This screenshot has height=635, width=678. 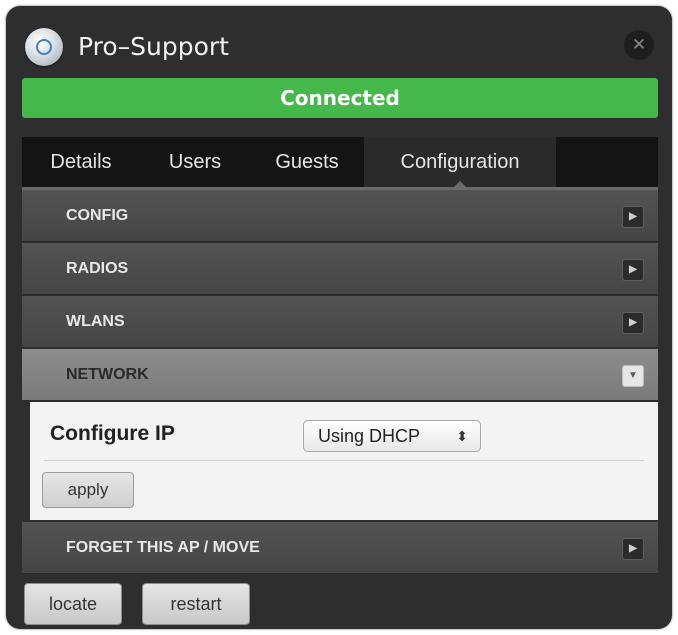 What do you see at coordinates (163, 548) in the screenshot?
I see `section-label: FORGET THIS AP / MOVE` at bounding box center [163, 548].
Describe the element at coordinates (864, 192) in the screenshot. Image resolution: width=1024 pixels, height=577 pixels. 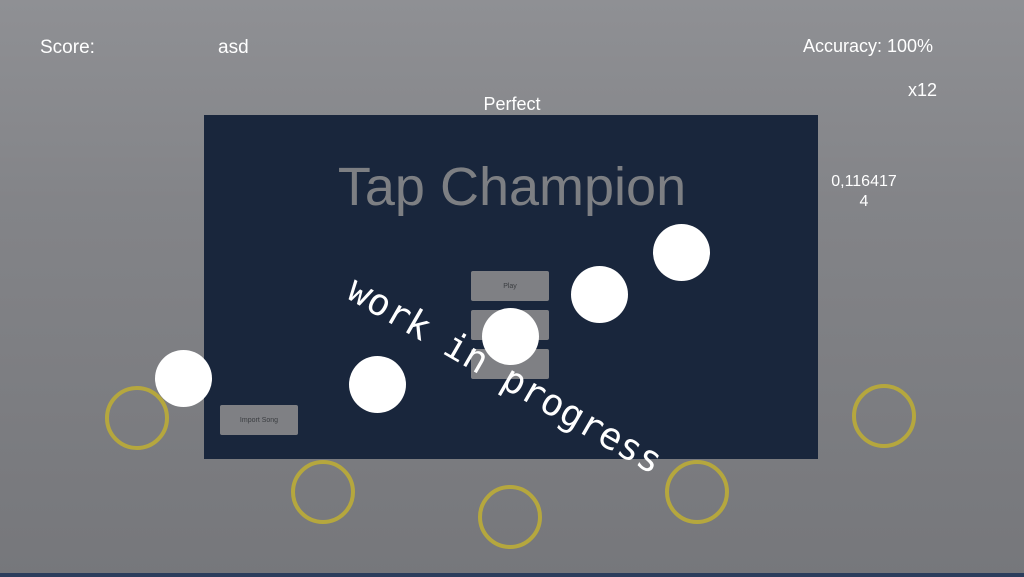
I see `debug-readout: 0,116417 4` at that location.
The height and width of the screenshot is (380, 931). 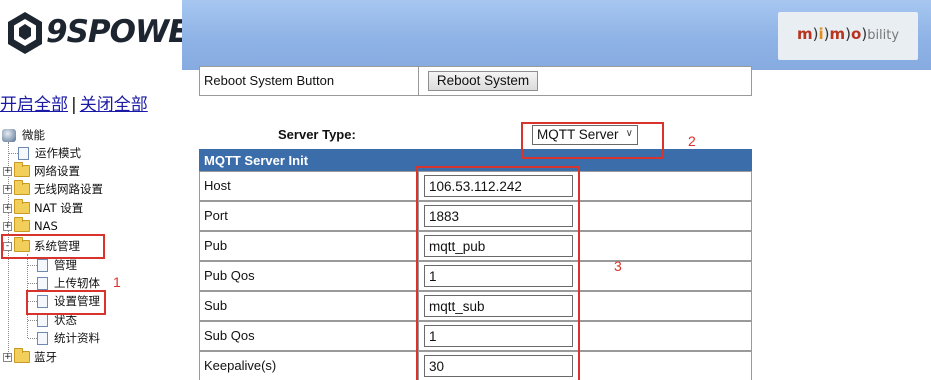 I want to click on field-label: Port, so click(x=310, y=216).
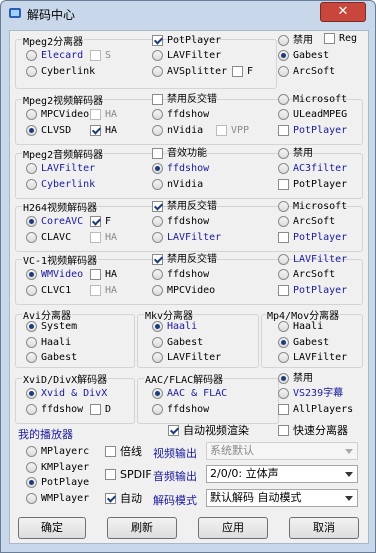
※ ※ ※
Exercise objective: Could you rewrite the data between the lines holding "Describe the element" and "at that location.", inclusive, with "Image resolution" changed to "Image size", leaving everything else as it is and omitting the pictures?

Solution:
Describe the element at coordinates (864, 192) in the screenshot. Image size: width=1024 pixels, height=577 pixels. 
I see `debug-readout: 0,116417 4` at that location.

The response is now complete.